> Attività da svolgere
- 1) Riporta la parte del brano con le recensioni che inizia con "Ultimo aggiornamento: 2005-06-30" e prosegue fino a "andati martedì scorso.".
- 2) Rispondi a queste domande sul brano con le recensioni:
(a) Con quale libro inizia la serie di cui Realware è il quarto volume?
(b) A quale pagina del libro compare l'orbita "ventidue chilometri sopra l'equatore"?
(c) In quale città si trova il ristorante Poporo?
- 3) Prosegui il brano con le recensioni dal punto in cui termina.

> Brano scelto
• • • •

Archivi categoria: recensioni

<em>Realware – la materia infinita</em>

[copertina]Rudy Rucker è un serio matematico – per quanto un matematico possa esserlo, chiaro – che si diletta anche a scrivere di fantascienza. Questo libro (Rudy Rucker, Realware – la materia infinita [Realware], Urania Mondadori n.1497 – aprile 2005, p. 346 € 3.60, ISBN 977-1120-528361, trad. Daniele Brolli e Margherita Galetti) è il quarto di una serie iniziata con Wetware, ambientata in un futuro non troppo lontano dove oltre agli umani ci sono i moldie, esseri artificiali ma senzienti… e a un certo punto arrivano anche degli alieni. La parte più interessante è però la matematica, anzi la geometria, buttata qua e là con noncuranza. Senza formule, non preoccupatevi… Io confesso di non avere letto i primi due volumi, quindi ogni tanto credo di essermi perso qualcosa, anche se ci sono molti rimandi. Ho letto cose migliori, ma non è che questo sia un libro da buttare via sdegnati. Però non mi aspettavo uno svarione simile dal Brolli: a pagina 78, si parla di una “orbita geosincronica ventidue chilometri sopra l’equatore”. Passi non usare il termine geostazionario, ma da Arthur Clarke in poi tutti gli appassionati SF dovrebbero sapere che sono miglia e non chilometri, e che sono ventiduemila

Ultimo aggiornamento: 2005-06-30 16:38

<em>Poporo</em>

Dovrei fare una recensione di questo ristorante giapponese a Milano, dove Anna e io siamo andati martedì scorso.

• • • •

> Dati raccolti
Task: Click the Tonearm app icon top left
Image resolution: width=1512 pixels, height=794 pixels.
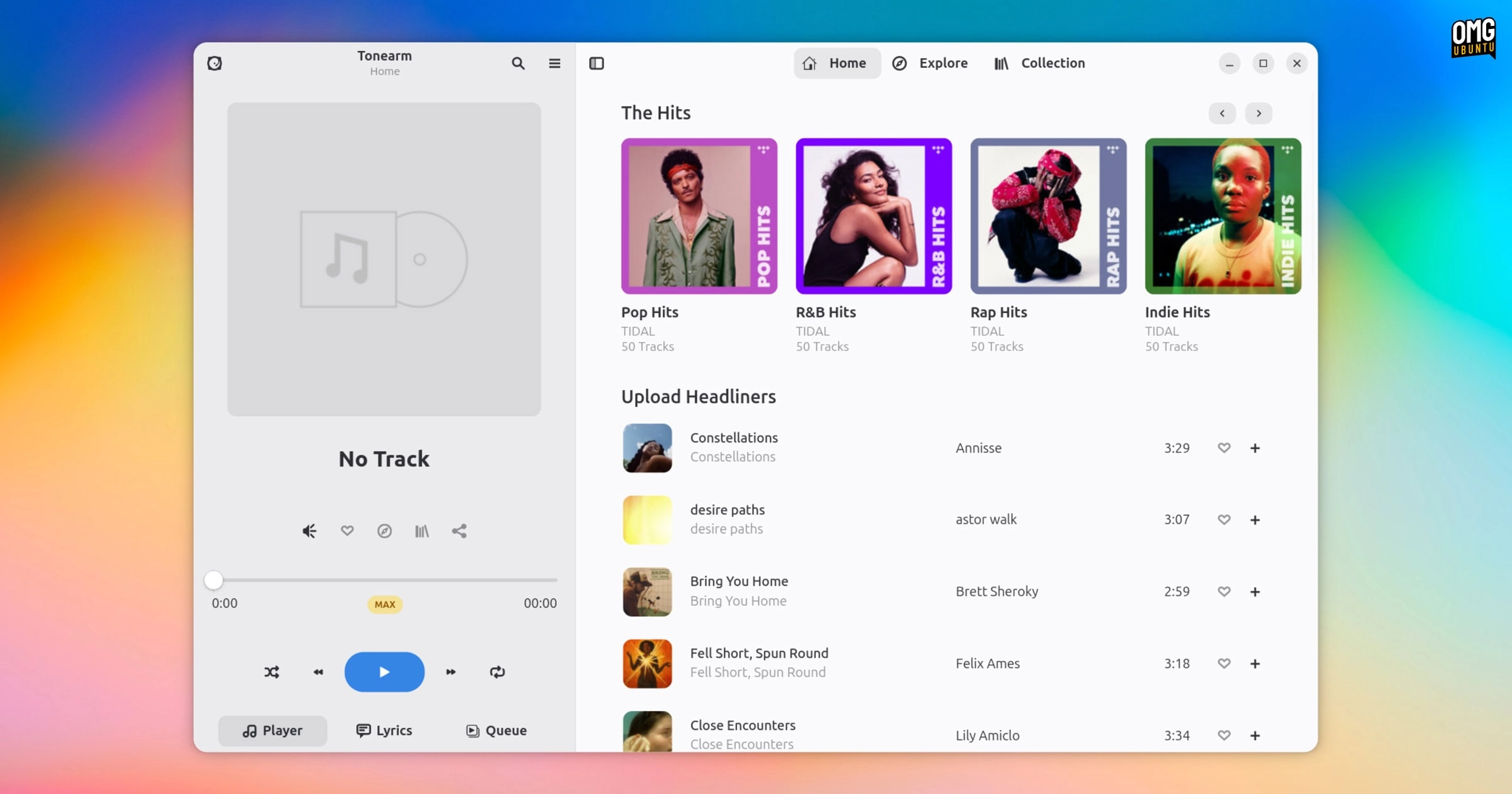Action: coord(215,63)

• • • •

> Risultati delle attività
- 1)
Ultimo aggiornamento: 2005-06-30 16:38

<em>Poporo</em>

Dovrei fare una recensione di questo ristorante giapponese a Milano, dove Anna e io siamo andati martedì scorso.

- 2)
(a) Wetware.
(b) A pagina 78.
(c) A Milano.

- 3)
Però sono in sciopero, visto che non mi hanno dato la ricevuta. Che poi ho pagato col bancomat, quindi non avrebbe nemmeno senso la cosa… mah.

Ultimo aggiornamento: 2005-06-25 17:34

_I paradossi dalla A alla Z_

[copertina]I paradossi sono antichi come la filosofia greca: basta pensare a Zenone che amabilmente descrive la gara tra Achille e la tartaruga. Qualcuno magari ha anche sentito parlare di Bertrand Russell e del suo barbiere. Quello che in genere non si sa è che il ventesimo secolo ha inventato una sfilza di frasi che a prima – e seconda… – vista sembrano logicamente impossibili. In questo libro (Michael Clark, I paradossi dalla A alla Z, Raffaello Cortina Editore – Scienza e Idee 2004, p. 247, € 20, ISBN 88-7078-924-1, trad. Andrea Pedeferri) vengono presentati tutti i paradossi, dai più antichi a quelli contemporanei: a ognuno di essi viene dedicato un paio di pagine, con l’esposizione del paradosso stesso e un suo esame, e una possibile spiegazione per sciogliere i dubbi sul suo significato pratico e su come funziona.
Fin qua tutto bene. Purtroppo mi pare che il libro, non saprei dire se già in originale o per la traduzione, promette tanto ma mantiene poco. L’esposizione dei paradossi è fatta bene, ma nella loro spiegazione ci si avvita in discussioni che mi sembrano sviare il lettore dalla comprensione, e lo rendono ancora più dubbioso. Forse il guaio maggiore del libro è che non è né carne né pesce, oscillando tra la filosofia e il cognitivismo. Insomma, interessante più come raccolta che per imparare qualcosa di nuovo.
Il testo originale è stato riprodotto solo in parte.